Darbe esnasında Lizbon’da bulunanlardan biri de –gelecekte yine dünya çapında bir yazar ve mükemmel bir gazeteci olarak tanınacak olan- Manuel Vazquez Montalban’dı.  Franco’nun hala İspanya’da hüküm sürdüğü o vakitlerde, bir Barselona gazetesi olan TeleExpress için makaleler yazmaktaydı. “'Paco Ibañez, Patxi Andion ve yeni tarzda Katalan şarkıları, hepsi radyo ve televizyondaydı; İspanya’nın demokrat politikacıları ve entelektüelleri şu slogan eşliğinde Portekiz’e akın ediyordu: ‘Otomobille ulaşabileceğimiz kadar yakınımızdaki ilk devrim’. Madem ki faşist Portekiz’de yan gelip yatma turizmi ülkeye gelen yabancı sermayenin en önemli kalemlerinden birini teşkil ediyordu, (… ) o halde demokratik Portekiz’de bunu, özgürlüğün ne menem bir şey olduğunu dikizlemek üzere otelleri dolduranların politik turizmi ikame edecek”.

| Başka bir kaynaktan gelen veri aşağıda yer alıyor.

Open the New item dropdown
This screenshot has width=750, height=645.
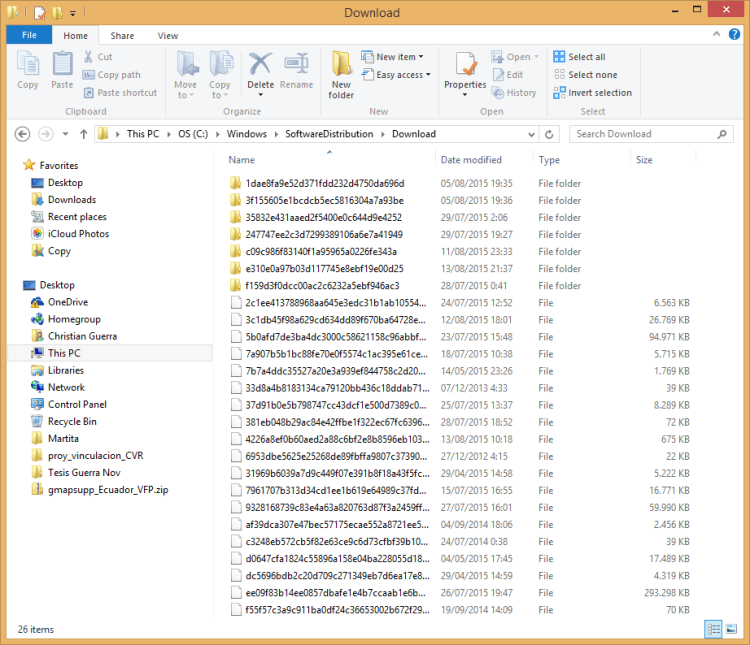[x=399, y=57]
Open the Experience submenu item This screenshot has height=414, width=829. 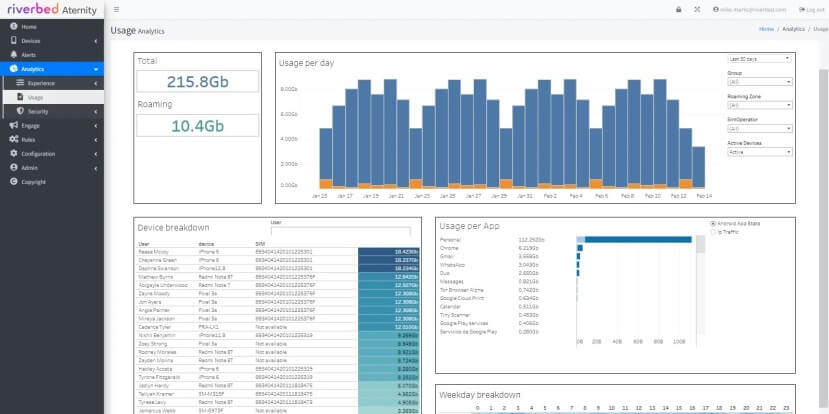coord(41,83)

Muhtemelen bu, ülkenin tarihinde işçilerin de iştirak etmekten gurur duyduğu ender anlardan biriydi (tıpkı Birinci Cumhuriyet’in bir kısmında, emek hareketinin bir kısmı için geçerli olduğu gibi). Şu anlamda ki; işçinin üretimi sevk ve idare eden –ve pek de zeki olan- başkaları için çalışmak durumunda olduğunu vazeden mütehakkim ideolojiyi sorgulayan bir kültürü dayatacak sosyal bir kuvvet mevcuttu. O meşhur “işi işadamları yaratır” ideolojisi tepe taklak olmuş; artık işçi, ekonomik faaliyetine tekabül eden kültürel bir merkeziyet edinmişti.  

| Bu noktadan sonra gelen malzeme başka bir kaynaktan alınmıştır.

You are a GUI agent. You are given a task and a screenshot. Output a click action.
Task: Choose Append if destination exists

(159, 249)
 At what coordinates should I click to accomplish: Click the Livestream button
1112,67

İşte bu nedenlerden ötürü Karanfil Devrimi, yirminci yüzyılın en önemli devrimlerinden biridir: ikili iktidar muazzam bir yaygınlık kazanmıştır (taban tarafından toplantılarda seçilen ve istenildiği an geri çağrılabilen temsilcilerden müteşekkil, aslen konseylere denk düşen işçi, köylü ve asker komiteleri). Devlete paralel bu türden bir gücün kazandığı yaygınlığın zaviyesinden bakıldığında; “Biennio Rosso” (“Kızıl İki Yıl”) olarak bilinen 1919-20 İtalyan Devrimi’ne, 1956 Macar Devrimi’ne ve Şili Devrimi’ne benzer. Merkezini işyerlerinin ve konut alanlarının tesis ettiği aşağıdan yukarıya demokrasi 3 milyon insanı karar verme süreçlerine dahil etmiştir; öyle dört yılda bir oy vererek de değil; neyin üretileceğini ve üretimin nasıl sevk ve idare edileceğini gün be gün tayin ederek. Portekiz’de bu kadar çok sayıda insanın bu kadar çok konuda karar verdiği başka bir dönem olmamıştır.   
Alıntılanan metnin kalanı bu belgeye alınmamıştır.